ANA SAYFA             SURELER    KONULAR

 

ŞUARA

78

/

82

 

الَّذِي خَلَقَنِي فَهُوَ يَهْدِينِ {78} وَالَّذِي هُوَ يُطْعِمُنِي وَيَسْقِينِ {79} وَإِذَا مَرِضْتُ فَهُوَ يَشْفِينِ {80} وَالَّذِي يُمِيتُنِي ثُمَّ يُحْيِينِ {81} وَالَّذِي أَطْمَعُ أَن يَغْفِرَ لِي خَطِيئَتِي يَوْمَ الدِّينِ {82}

 

78. "O beni yaratandır ve bana doğru yolu gösterendir.

79. "Beni yediren ve bana içiren O'dur.

80. "Hastalandığımda bana şifa veren O'dur.

81. "Beni öldüren sonra diriltecek olan O'dur.

82. "Kıyamet gününde bana günahımı bağışlamasını ümit ettiğim O'dur."

 

"O, beni yaratandır ve bana doğru yolu gösterendir." Bu dini gösteren, beni ona irşad eden O'dur.

 

"Beni yediren ve bana içiren O'dur." Bana rızık veren O'dur.

 

Burada; "O" zamirinin girmesi, ondan başka herhangi bir kimsenin yedirip içirmediğini anlatmak içindir. Nitekim: "Bu işi yapan Zeyd'in kendisidir." ifadesinin, ondan başka bu işi kimse yapmamıştır, anlamında olması gibi.

 

"Hastalandığımda bana şifa veren O'dur." Burada "hastalandığımda" demesi edebe riayet olsun diyedir. Yoksa hastalık da, şifa da hepsi Yüce Allah'tandır. Bunun bir benzeri de Musa (a.s) ile birlikte bulunan gencin söylediği: "Onu hatırlamamı bana şeytandan başkası unutturmadı.'' (el-Kehf, 63) sözleri de (bu yönüyle) bunu andırmaktadır.

 

"Beni öldüren, sonra diriltecek olan O'dur." Bununla öldükten sonra dirilişe işaret etmektedir. Onlar ölümü sebeplere nisbet ediyorlardı. Böylelikle öldürenin de, hayat verenin de Allah olduğunu açıklamaktadır. Burada "Bana doğru yolu gösteren"; "Bana şifa veren" buyruklarından ye harfi hazfedilmiştir. Çünkü bütün ayet sonları arasında uyumun gerçekleşmesi için böyle bir hazif güzeldir.

 

Bununla birlikte İbn Ebi İshak, Arap ilimlerindeki müstesna yerine ve otorite oluşuna rağmen bunları hep "ye"li okumuştur. Çünkü "ye" bir isimdir ve burada belli bir sebebe bağlı olarak "niln"un akabinde gelmiş bulunmaktadır.

 

Eğer: Bütün mahlukatın durumu bu şekildedir. İbrahim (a.s) nasıl bunları kendisinin hidayetine delil kıldığı halde başkaları bu yolla hidayet bulmamıştır, diye sorulacak olursa, şöyle cevap verilir: O, bunları Yüce Allah'a itaat etmenin vücubuna delil olmak üzere söz konusu etmiştir. Çünkü nimet ihsan edene itaat etmek ve ona asi olmamak gerekir. Böylelikle kendisinin ayrılmadığı itaat yolunu başkalarının da ayrılmamak üzere izlemesi gerektiğini anlatmak istemiştir. Bu da sağlam bir delillendirmedir.

- **Yapılacaklar**:
- a) Şuara suresi açıklamasına göre ayette "hastalandığımda" denmesinin sebebi nedir?
- b) Şuara suresi açıklamasında "الَّذِي خَلَقَنِي فَهُوَ" ile başlayıp "öldüren sonra diriltecek olan O'dur." ile biten kısmı olduğu gibi kopyalayın.
- c) Şuara suresi açıklamasını son cümlesinden sonra kaldığı yerden sürdürüp bir sonraki kısmı yazın.

- **Veri bölümü**:
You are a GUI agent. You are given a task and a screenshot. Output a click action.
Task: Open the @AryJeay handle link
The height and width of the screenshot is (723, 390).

- **Görev çıktıları**:
- a) Edebe riayet olsun diye böyle denmiştir.

- b)
الَّذِي خَلَقَنِي فَهُوَ يَهْدِينِ {78} وَالَّذِي هُوَ يُطْعِمُنِي وَيَسْقِينِ {79} وَإِذَا مَرِضْتُ فَهُوَ يَشْفِينِ {80} وَالَّذِي يُمِيتُنِي ثُمَّ يُحْيِينِ {81} وَالَّذِي أَطْمَعُ أَن يَغْفِرَ لِي خَطِيئَتِي يَوْمَ الدِّينِ {82}

 

78. "O beni yaratandır ve bana doğru yolu gösterendir.

79. "Beni yediren ve bana içiren O'dur.

80. "Hastalandığımda bana şifa veren O'dur.

81. "Beni öldüren sonra diriltecek olan O'dur.

- c)
 

Derim ki: Manaların gizli, kapalı olanlarını araştırmak noktasında işaret yoluyla tefsir yapan bazı kimseler aşırıya giderek burada sözünü ettiğimiz buyrukların zahiri anlamlarını bir kenara bırakıp İbrahim (a.s)'ın kastetmediği aklın apaçık gerçekleri tarafından görülen ve reddedilen yorumlar yapmışlar ve şöyle demişlerdir: "Beni yediren ve bana içiren O'dur." Yani imanın lezzetini bana tattıran, kabulün tatlılığını bana içiren O'dur. Bunlar Yüce Allah'ın: "Hastalandığımda bana şifa veren O'dur" buyruğunu da iki şekilde açıklamışlardır: Ben ona muhalefet etmek suretiyle hastalanacak olursam, rahmetiyle beni şifaya kavuşturur. İkinci açıklamaları da şöyledir: Mahlukatın katılıkları sebebiyle hastalanacak olursam, hakka müşahede ile bana o şifa verir.

 

Cafer b. Muhammed es-Sadık da dedi ki: Günahlarla hastalanırsam, tevbe ile bana şifa verir.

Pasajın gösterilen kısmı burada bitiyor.